> [GOAL] Reproduce the text of every item below word for word, leaving out the pictures.

> [SUPPLIED INFORMATION]
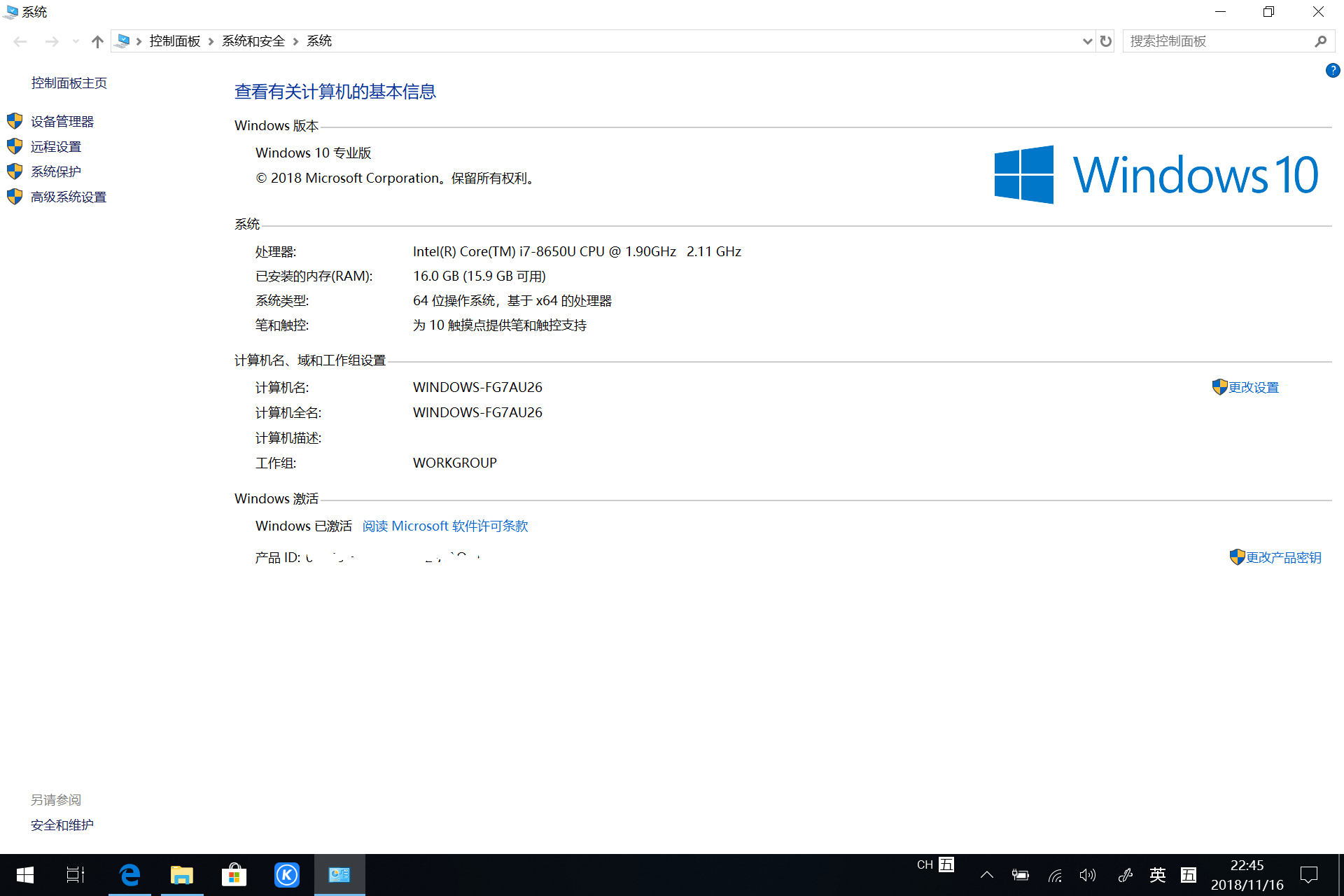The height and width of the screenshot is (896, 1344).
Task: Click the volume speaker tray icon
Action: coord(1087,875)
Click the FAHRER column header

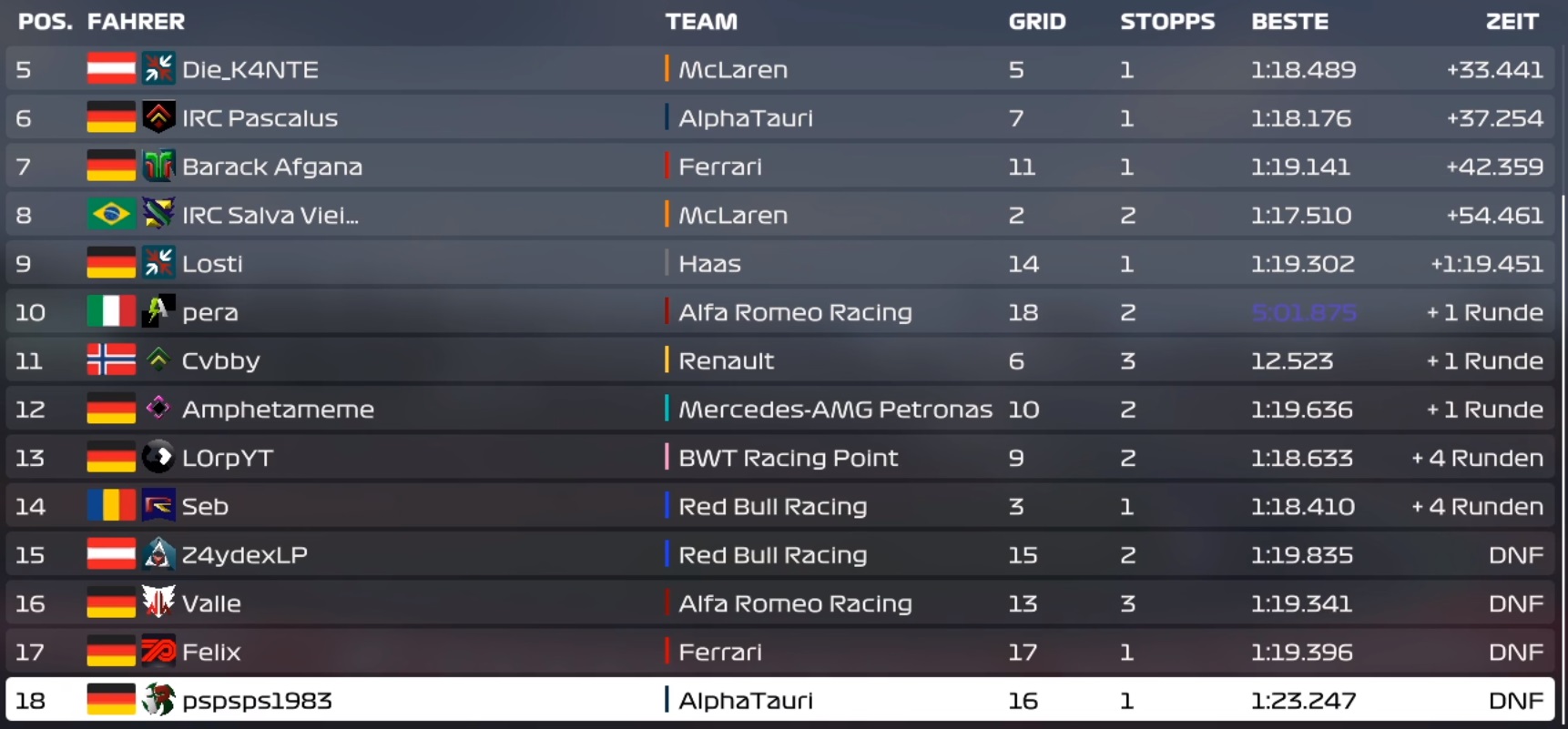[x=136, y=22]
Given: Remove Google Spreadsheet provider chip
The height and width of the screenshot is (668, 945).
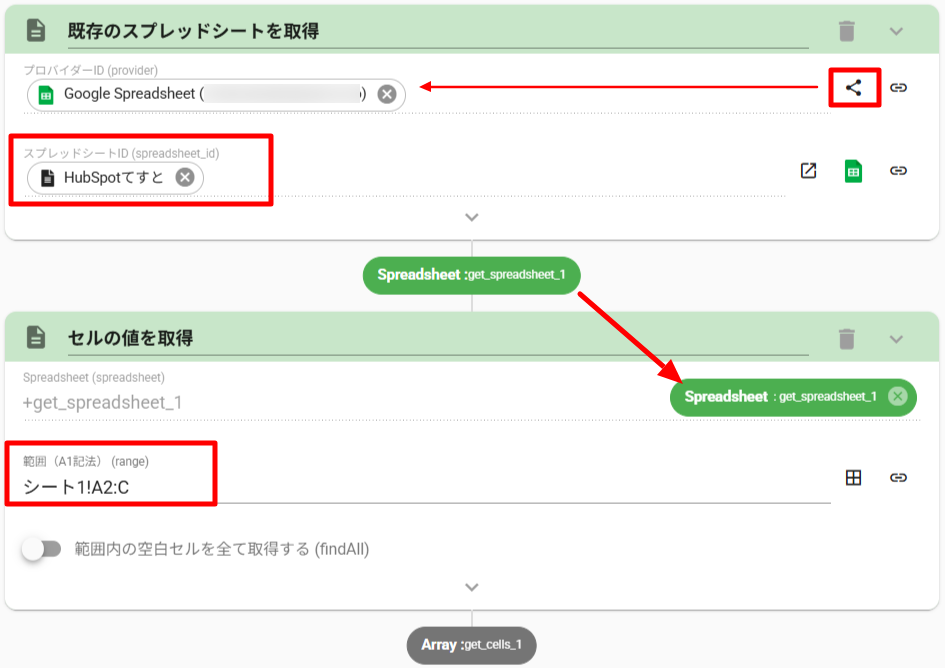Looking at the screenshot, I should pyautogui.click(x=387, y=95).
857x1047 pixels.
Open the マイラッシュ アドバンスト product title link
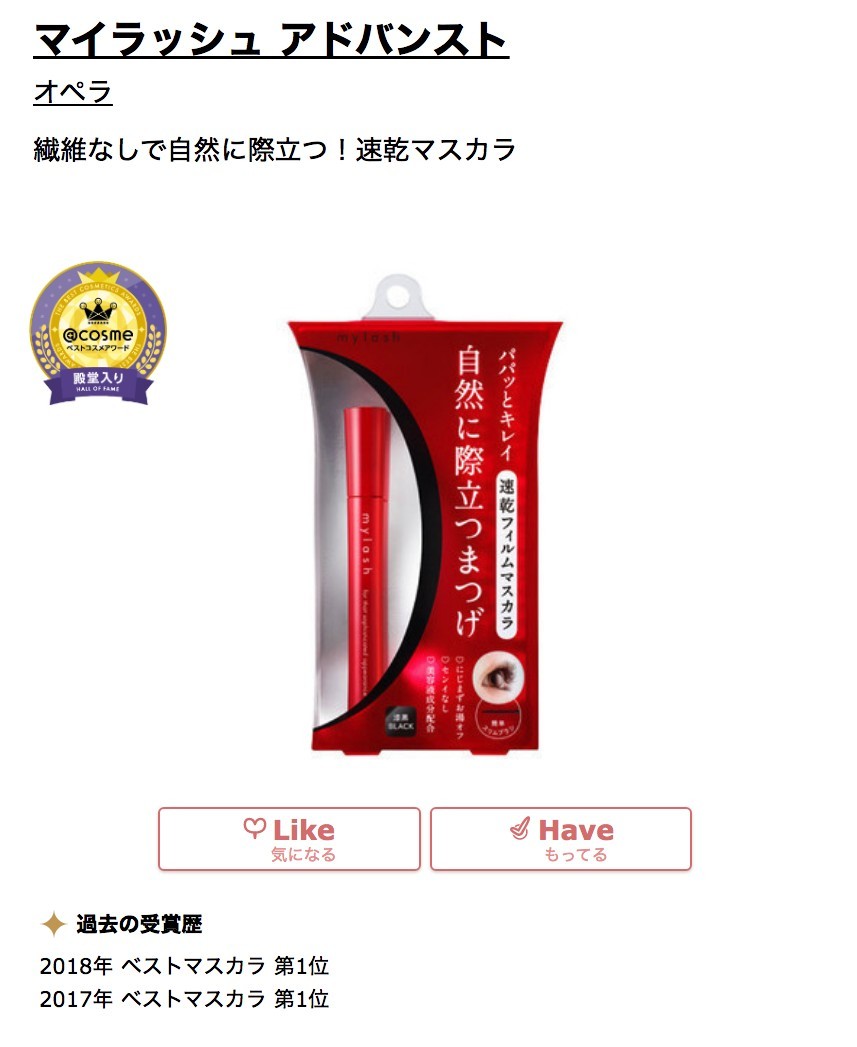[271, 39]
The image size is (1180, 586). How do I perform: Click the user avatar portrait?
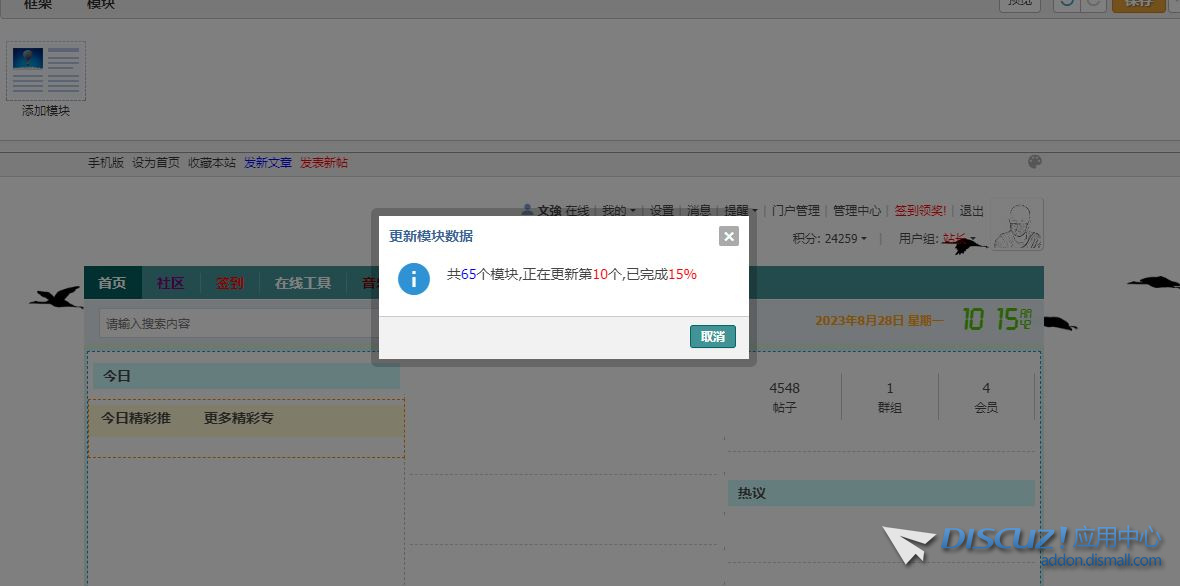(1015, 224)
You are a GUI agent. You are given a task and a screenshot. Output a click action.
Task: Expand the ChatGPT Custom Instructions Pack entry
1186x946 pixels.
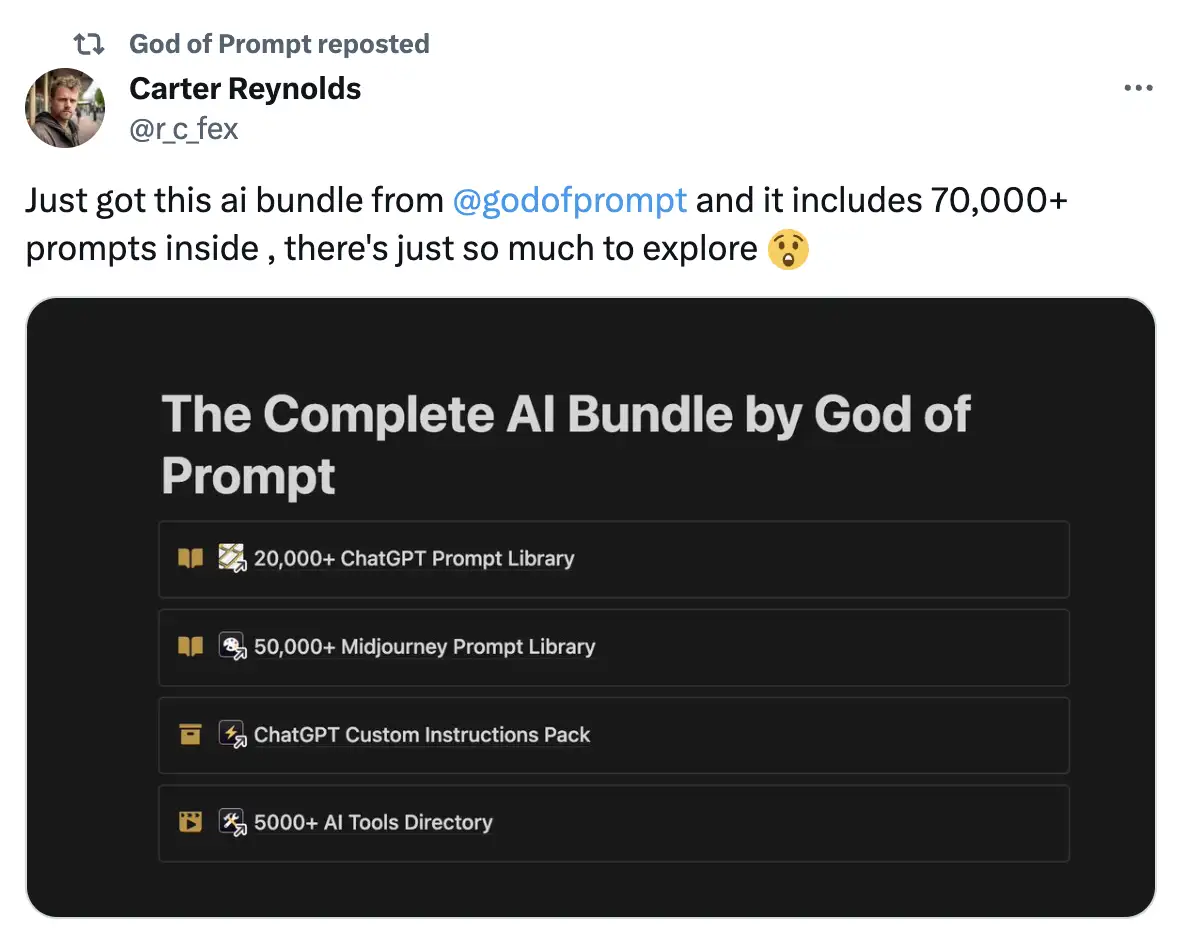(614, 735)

> [TASK RESPONSE]
The height and width of the screenshot is (896, 1344).
Task: Click the volume speaker tray icon
Action: coord(1087,875)
Click the FAHRER column header

[x=136, y=22]
Given: Remove Google Spreadsheet provider chip
The height and width of the screenshot is (668, 945).
Looking at the screenshot, I should pyautogui.click(x=387, y=95).
857x1047 pixels.
Open the マイラッシュ アドバンスト product title link
[271, 39]
The image size is (1180, 586). How do I perform: Click the user avatar portrait?
(1015, 224)
You are a GUI agent. You are given a task and a screenshot. Output a click action.
Task: Expand the ChatGPT Custom Instructions Pack entry
1186x946 pixels.
(614, 735)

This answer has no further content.